1971

Microprocessor

Marcian Hoff (b. 1937), Federico Faggin (b. 1941), Stanley Mazor (b. 1941), Masatoshi Shima (b. 1943)

Without microprocessors, none of the things we take for granted today could exist: calculators, digital clocks/watches, remote controls, desktop computers, laptops, tablets, smart phones, HDTV, digital displays and keypads in microwaves, DVD players, dashboards, radios, thermostats, printers. Digital cameras could not exist, nor MP3 players, ECUs, etc. Every single thing around any normal person was mechanically controlled in 1969. The Saturn V rocket had a computer in it, sure. It was huge and cost millions.

Then in 1971, with the Intel 4004 chip’s arrival, everything started to change. This was the first microprocessor—the first time a single silicon chip held all of the circuits for a complete computer: Arithmetic Logic Unit (ALU), registers, memory addressing, instruction decoder. It was pathetic by today’s standards: roughly 2,000 transistors, 10 micrometer feature size, pMOS technology, 740,000 hertz clock, 8 or 16 clock cycles per instruction, 46 instructions. It could perform less than 100,000 instructions per second on 4-bit numbers. And yet at the time it was amazing that such a thing existed.

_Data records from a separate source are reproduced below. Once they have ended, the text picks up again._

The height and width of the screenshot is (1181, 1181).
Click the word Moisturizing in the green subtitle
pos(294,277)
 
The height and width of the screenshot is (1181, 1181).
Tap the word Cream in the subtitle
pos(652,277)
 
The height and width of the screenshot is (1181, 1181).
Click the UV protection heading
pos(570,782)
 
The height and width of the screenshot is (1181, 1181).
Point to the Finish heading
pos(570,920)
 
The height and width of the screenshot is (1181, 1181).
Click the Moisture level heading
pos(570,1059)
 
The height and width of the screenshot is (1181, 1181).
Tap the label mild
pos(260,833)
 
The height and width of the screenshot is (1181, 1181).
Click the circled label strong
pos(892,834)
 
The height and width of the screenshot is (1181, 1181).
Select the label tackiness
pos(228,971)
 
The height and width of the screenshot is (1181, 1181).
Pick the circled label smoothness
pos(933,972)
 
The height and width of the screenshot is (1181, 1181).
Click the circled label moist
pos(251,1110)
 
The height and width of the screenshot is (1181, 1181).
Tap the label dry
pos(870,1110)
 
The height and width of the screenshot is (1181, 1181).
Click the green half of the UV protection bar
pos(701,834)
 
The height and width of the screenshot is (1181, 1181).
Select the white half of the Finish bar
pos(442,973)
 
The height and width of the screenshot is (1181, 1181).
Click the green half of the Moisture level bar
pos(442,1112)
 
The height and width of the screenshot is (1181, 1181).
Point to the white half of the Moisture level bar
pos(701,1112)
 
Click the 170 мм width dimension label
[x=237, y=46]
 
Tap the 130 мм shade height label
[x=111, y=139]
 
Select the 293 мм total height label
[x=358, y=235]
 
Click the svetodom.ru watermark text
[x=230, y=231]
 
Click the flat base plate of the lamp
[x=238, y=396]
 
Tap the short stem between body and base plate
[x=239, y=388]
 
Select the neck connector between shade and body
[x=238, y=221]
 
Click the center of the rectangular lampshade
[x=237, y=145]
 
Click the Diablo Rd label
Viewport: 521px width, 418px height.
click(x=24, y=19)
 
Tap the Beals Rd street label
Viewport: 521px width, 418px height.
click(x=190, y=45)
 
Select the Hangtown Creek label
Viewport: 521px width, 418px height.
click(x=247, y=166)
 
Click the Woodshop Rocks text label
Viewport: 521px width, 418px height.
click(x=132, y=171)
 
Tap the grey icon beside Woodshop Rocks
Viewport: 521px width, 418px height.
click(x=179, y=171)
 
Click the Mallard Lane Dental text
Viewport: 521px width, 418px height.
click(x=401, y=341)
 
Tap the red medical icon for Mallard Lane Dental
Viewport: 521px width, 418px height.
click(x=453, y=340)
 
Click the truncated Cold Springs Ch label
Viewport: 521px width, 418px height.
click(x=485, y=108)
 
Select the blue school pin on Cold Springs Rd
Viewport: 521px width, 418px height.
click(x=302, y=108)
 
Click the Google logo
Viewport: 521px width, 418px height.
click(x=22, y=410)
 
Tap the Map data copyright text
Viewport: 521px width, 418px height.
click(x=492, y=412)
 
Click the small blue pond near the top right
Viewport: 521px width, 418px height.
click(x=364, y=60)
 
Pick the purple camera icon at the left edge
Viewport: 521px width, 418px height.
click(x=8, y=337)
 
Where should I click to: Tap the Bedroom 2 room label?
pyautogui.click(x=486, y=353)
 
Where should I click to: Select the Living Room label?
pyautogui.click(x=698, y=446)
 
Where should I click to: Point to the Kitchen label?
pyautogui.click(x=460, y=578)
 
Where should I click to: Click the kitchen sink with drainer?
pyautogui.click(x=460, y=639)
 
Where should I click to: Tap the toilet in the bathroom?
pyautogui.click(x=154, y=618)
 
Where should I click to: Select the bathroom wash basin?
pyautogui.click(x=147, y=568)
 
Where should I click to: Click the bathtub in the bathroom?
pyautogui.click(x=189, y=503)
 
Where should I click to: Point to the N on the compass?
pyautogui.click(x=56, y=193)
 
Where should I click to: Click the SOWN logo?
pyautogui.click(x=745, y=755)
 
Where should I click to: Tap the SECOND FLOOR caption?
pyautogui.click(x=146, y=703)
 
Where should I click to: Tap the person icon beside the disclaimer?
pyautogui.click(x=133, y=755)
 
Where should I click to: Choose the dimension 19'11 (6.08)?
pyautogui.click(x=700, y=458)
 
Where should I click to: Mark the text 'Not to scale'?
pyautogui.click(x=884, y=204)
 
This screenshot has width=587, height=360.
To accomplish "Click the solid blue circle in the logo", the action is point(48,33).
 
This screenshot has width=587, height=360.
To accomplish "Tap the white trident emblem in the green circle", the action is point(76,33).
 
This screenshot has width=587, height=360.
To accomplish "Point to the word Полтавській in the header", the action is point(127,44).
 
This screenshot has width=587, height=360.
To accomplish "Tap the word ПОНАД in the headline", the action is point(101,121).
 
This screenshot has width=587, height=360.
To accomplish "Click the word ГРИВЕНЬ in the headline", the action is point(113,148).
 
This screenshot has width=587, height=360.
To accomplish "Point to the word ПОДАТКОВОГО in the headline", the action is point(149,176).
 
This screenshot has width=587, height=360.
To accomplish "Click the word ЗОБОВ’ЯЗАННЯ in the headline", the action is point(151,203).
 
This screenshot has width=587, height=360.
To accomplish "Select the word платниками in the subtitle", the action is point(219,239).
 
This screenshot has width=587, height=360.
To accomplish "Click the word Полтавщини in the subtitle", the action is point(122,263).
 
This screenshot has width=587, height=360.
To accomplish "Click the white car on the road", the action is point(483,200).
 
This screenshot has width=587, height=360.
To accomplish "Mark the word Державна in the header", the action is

To make it, Intel’s engineers—including Marcian Hoff, Stanley Mazor, and Masatoshi Shima, and later, Federico Faggin—laid out the masks for the 2,300 transistors by hand using strips and rectangles of plastic.

Since then engineers have made so many advances. Four-bit registers moved to 64-bit. Feature size shrank from micrometers to nearly nanometers. Clock speeds from 740,000 hertz to 3,000,000,000. Transistor counts have gone from ~2,000 to billions. Not to mention all the conceptual improvements: floating point units, pipelining, multilevel cache memories, multiple cores, superscalar CPUs and hyperthreading, etc. Small microprocessors today cost pennies and use nearly zero power.

The microprocessor now touches every part of our lives. A typical car can have two dozen. A typical household many more. There will come a day when a microprocessor exceeds the power and complexity of the human brain. Engineers will have engineered their replacement.

SEE ALSO Radio Station (1920), Microwave Oven (1946), Saturn V Rocket (1967), Digital Camera (1994), HDTV (1996), Tablet Computer (2010).

Designer Federico Faggin points out the intricacies on an enlarged blueprint of the Intel 4004, which he helped design. It became the world’s first microprocessor in 1971.